Each entry below should be retyped exactly, with nothing omitted.

━━━━━ Information supplied ━━━━━

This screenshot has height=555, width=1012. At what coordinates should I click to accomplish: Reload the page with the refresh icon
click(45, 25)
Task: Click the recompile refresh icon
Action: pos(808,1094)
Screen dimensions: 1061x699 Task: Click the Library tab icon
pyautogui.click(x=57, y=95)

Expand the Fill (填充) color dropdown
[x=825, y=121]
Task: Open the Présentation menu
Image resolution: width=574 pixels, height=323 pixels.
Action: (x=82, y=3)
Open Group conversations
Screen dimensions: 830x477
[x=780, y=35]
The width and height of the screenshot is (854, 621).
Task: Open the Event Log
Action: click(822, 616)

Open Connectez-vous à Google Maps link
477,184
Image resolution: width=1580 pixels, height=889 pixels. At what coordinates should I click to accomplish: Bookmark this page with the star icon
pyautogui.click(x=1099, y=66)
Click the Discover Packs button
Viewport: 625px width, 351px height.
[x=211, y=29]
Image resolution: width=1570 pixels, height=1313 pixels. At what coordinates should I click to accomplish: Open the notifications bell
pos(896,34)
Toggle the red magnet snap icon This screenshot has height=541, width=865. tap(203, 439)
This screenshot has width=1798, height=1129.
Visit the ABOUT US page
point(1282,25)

━━━━━

■ Solution to the problem
This screenshot has height=555, width=1012. At what coordinates should I click to accomplish: Reload the page with the refresh icon
click(45, 25)
Task: Click the recompile refresh icon
Action: pos(808,1094)
Screen dimensions: 1061x699 Task: Click the Library tab icon
pyautogui.click(x=57, y=95)

Expand the Fill (填充) color dropdown
[x=825, y=121]
Task: Open the Présentation menu
Image resolution: width=574 pixels, height=323 pixels.
Action: (x=82, y=3)
Open Group conversations
Screen dimensions: 830x477
[x=780, y=35]
The width and height of the screenshot is (854, 621).
Task: Open the Event Log
Action: click(822, 616)

Open Connectez-vous à Google Maps link
477,184
Image resolution: width=1580 pixels, height=889 pixels. At what coordinates should I click to accomplish: Bookmark this page with the star icon
pyautogui.click(x=1099, y=66)
Click the Discover Packs button
Viewport: 625px width, 351px height.
[x=211, y=29]
Image resolution: width=1570 pixels, height=1313 pixels. At what coordinates should I click to accomplish: Open the notifications bell
pos(896,34)
Toggle the red magnet snap icon This screenshot has height=541, width=865. tap(203, 439)
This screenshot has width=1798, height=1129.
Visit the ABOUT US page
point(1282,25)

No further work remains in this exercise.